De suite on organise le second chœur de Titus. C’était magnifique. Le chanoine, placé juste derrière moi, faisait rouler le tonnerre de sa voix comme il eût chanté à l’église avec accompagnement obligée de trompettes et de timbales. Il attaquait les notes très-juste, seulement il était un peu en retard avec la mesure ; mais il lui restait toujours assez fidèle pour n’être pendant tout le morceau que d’une demi-pause en arrière. Les autres témoignaient d’une grande estime pour l’ancienne musique grecque, qui, ne connaissant pas l’harmonie, marchait à l’unisson.
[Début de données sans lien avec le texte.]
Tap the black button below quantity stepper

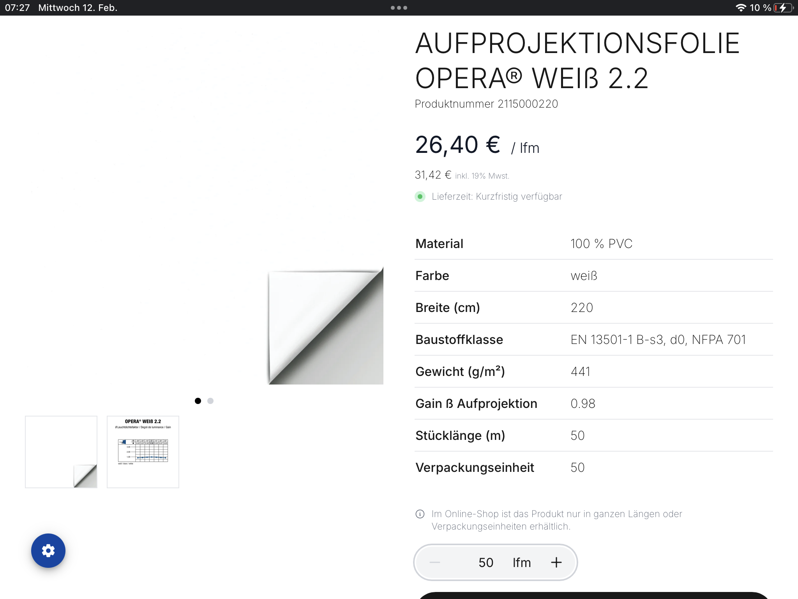coord(594,595)
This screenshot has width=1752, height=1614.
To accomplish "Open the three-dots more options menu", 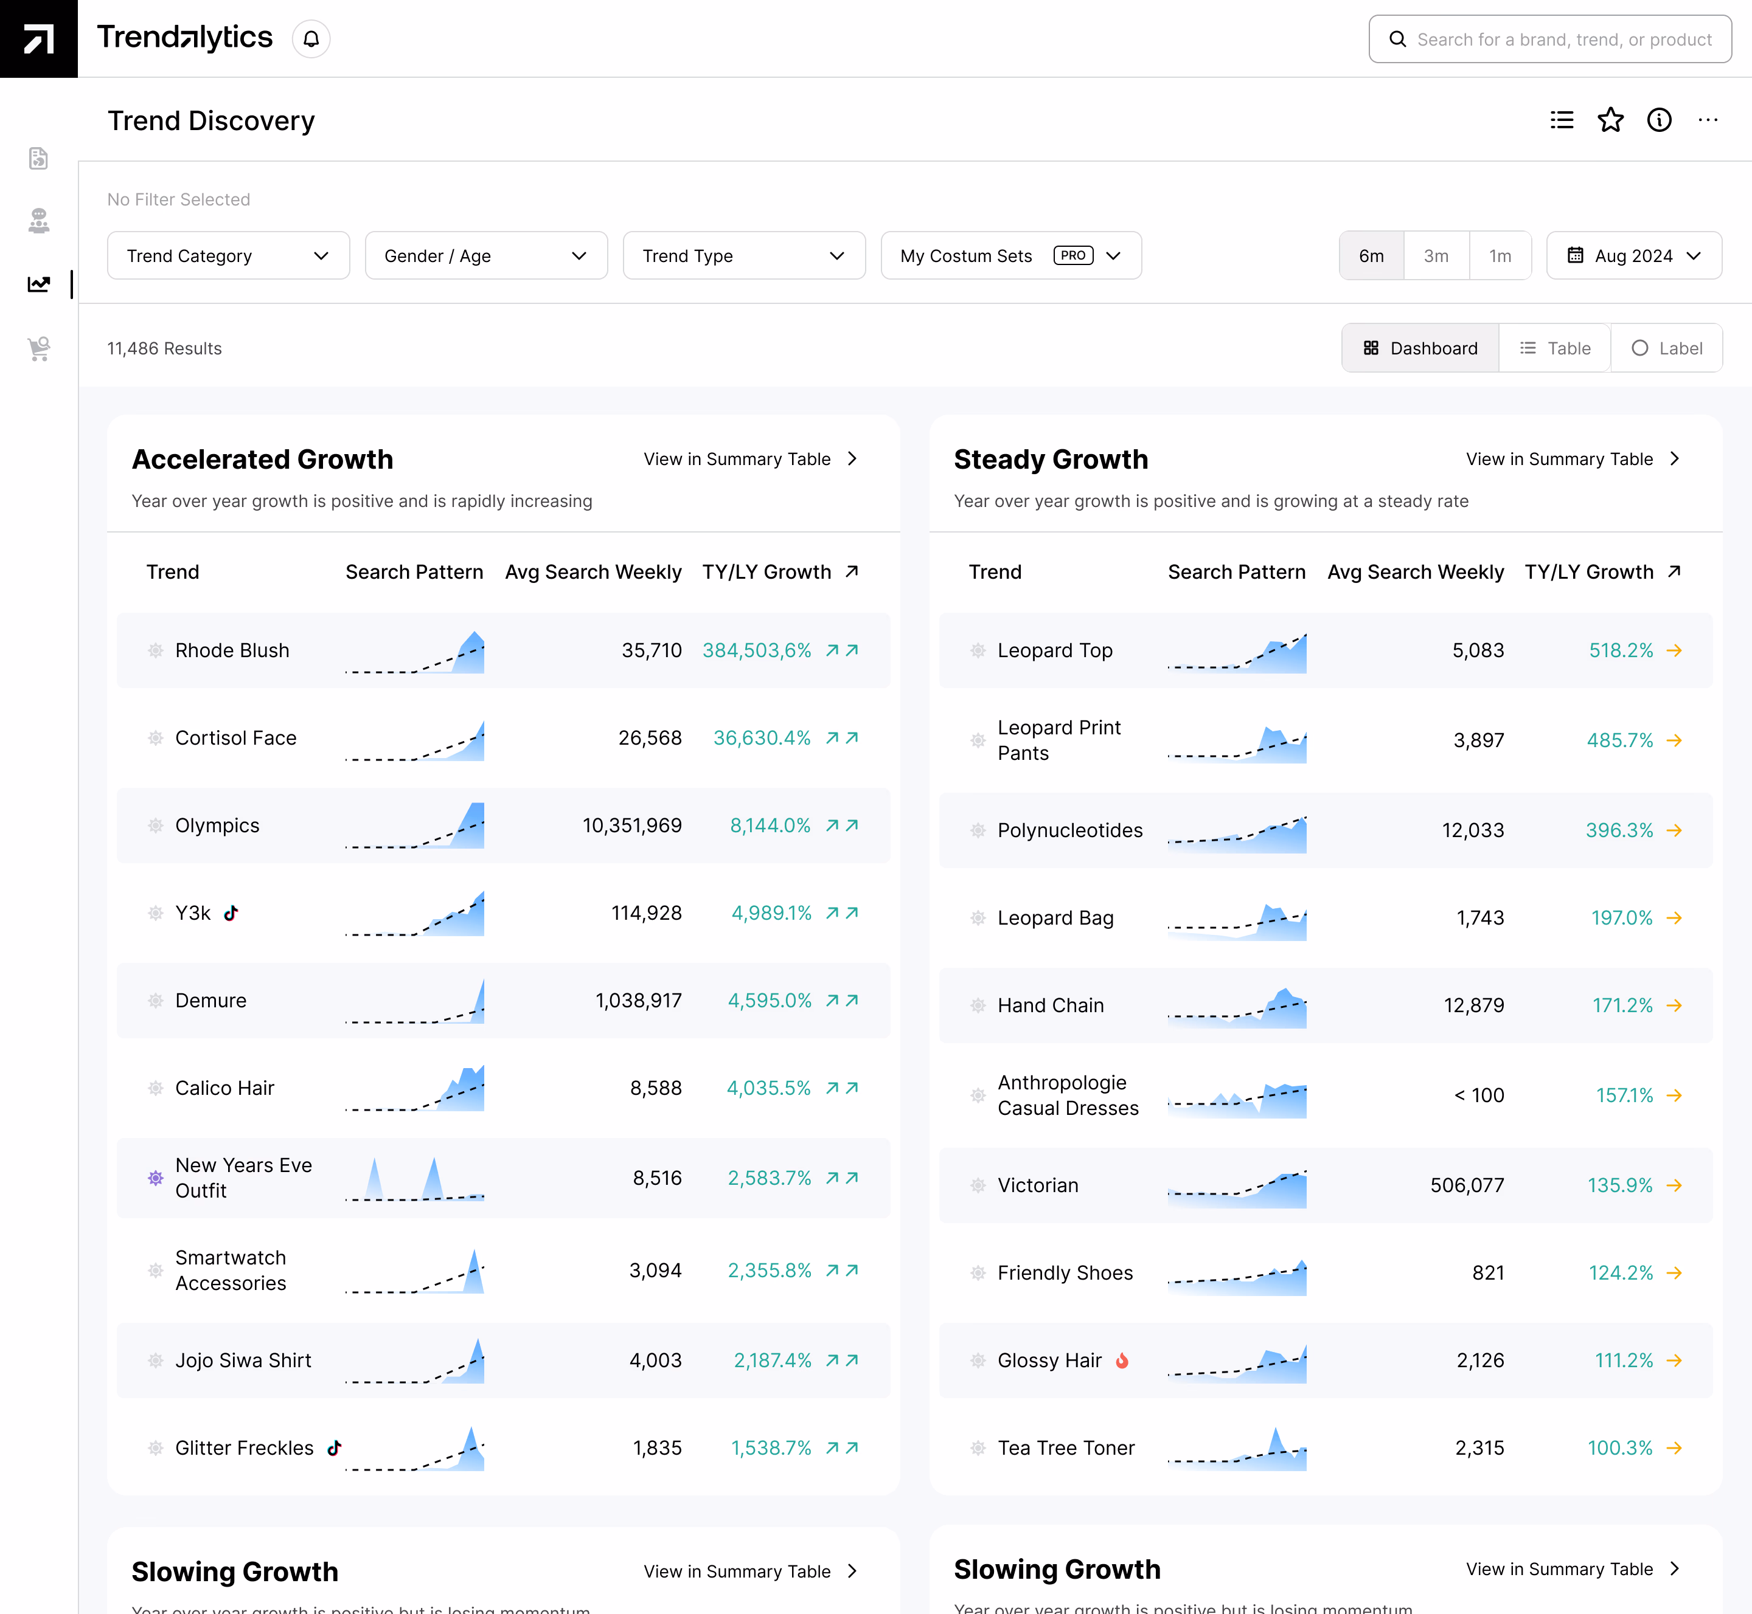I will [1707, 120].
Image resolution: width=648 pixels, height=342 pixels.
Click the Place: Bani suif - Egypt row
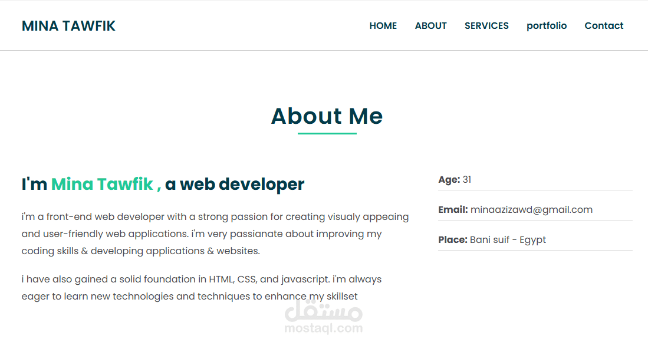coord(535,240)
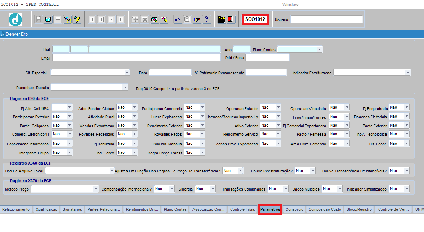This screenshot has width=424, height=232.
Task: Select the Consorcio tab
Action: pyautogui.click(x=294, y=209)
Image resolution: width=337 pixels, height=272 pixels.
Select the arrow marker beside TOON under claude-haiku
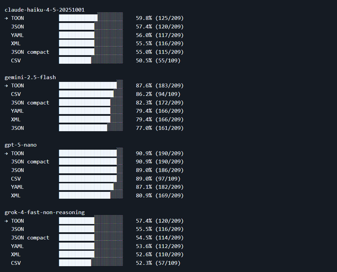[5, 18]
Ils chantaient tous la mélodie avec de petites variantes d’un quart de ton, peut-être, soit en haut, soit en bas. Cette exécution un peu bruyante éveilla partout une attention tragique et même une espèce d’effroi, surtout aux tables de jeu, qui ne pouvaient plus comme auparavant intercaler mélodramatiquement des phrases de ce genre dans les passages déclamatoires : Ah ! j’aime ! — Vingt-quatre. — J’étais si heureux ! — Je passe. — Je ne pouvais ! — Whist. — Douleur d’amour ! —- Dans la couleur, etc.

C’était fort joli. (Je me verse à boire.) C’était la plus haut point de l’exposition musicale.

— Maintenant c’est fini ! pensai-je.

Je fermai le livre et me levai.

Alors le baron, mon ancien ténor, s’approche de moi et me dit :

— Oh ! très-cher maître de chapelle, vous devez improviser admirablement !… Oh ! improvisez-nous un peu, rien qu’un peu, je vous prie !…

Je réponds très-froidement que la fantaisie ne me vient pas aujourd’hui ; et tandis que nous parlons ainsi, un diable sous la forme d’un élégant à deux gilets a pris dans la pièce voisine sous mon chapeau les variations de Bach, pensant que ce sont des variations de Nel cor mi non più sentoAh ! vous dirai-je, maman, et veut absolument que je lui joue cette musique.

Je refuse ; tous se réunissent contre moi.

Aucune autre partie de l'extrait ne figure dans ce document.